The data of 60 consecutive patients who underwent LR for HCA were analyzed. Twenty-one patients (35.0%) underwent LR plus PVR and 39 (65.0%) LR only. Clinicopathologic data were evaluated by the use of uni- and multivariate analyses.
The majority of resections was performed for Bismuth–Corlette type III/IV tumors (97.3%). Hepatectomy involved trisectionectomies in 41 patients (68.3%). R1 resection margin status was identified as adverse prognosis factor for survival (hazard ratio 3.61; P = .003). PVR increased the perioperative morbidity (P = .04). The 90-day mortality rate was comparable between both groups (P = .70). Negative resection margin status was similar between groups (P = .70). The lymph node clearance was equal (P = .86). PVR was not associated with a beneficial long-term outcome, the 5-year and disease-free survival were comparable (LR only 17.8% vs LR plus PVR 20.0% [P = .89] and LR only 10.6% vs LR plus PVR 21.4% [P = .63]).
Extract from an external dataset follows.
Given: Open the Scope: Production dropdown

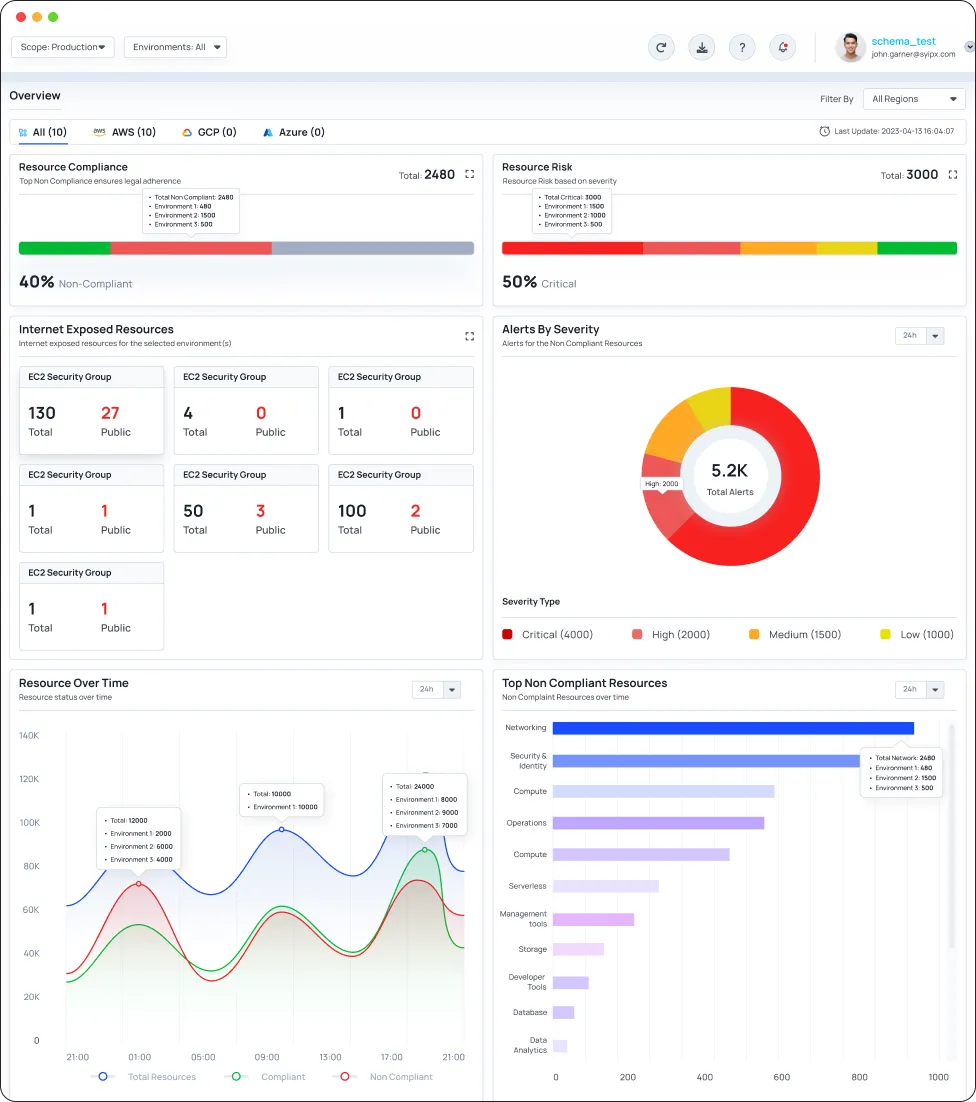Looking at the screenshot, I should (63, 47).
PVR was no prognostic factor for tumor-dependent or disease-free survival (hazard ratio 0.64; P = .26 and hazard ratio 0.76; P = .47).
The presented data indicate that simultaneous PVR has no beneficial impact on oncologic long-term outcome in patients undergoing LR for HCA. Because it increases the perioperative morbidity, a recommendation for routine application cannot be given.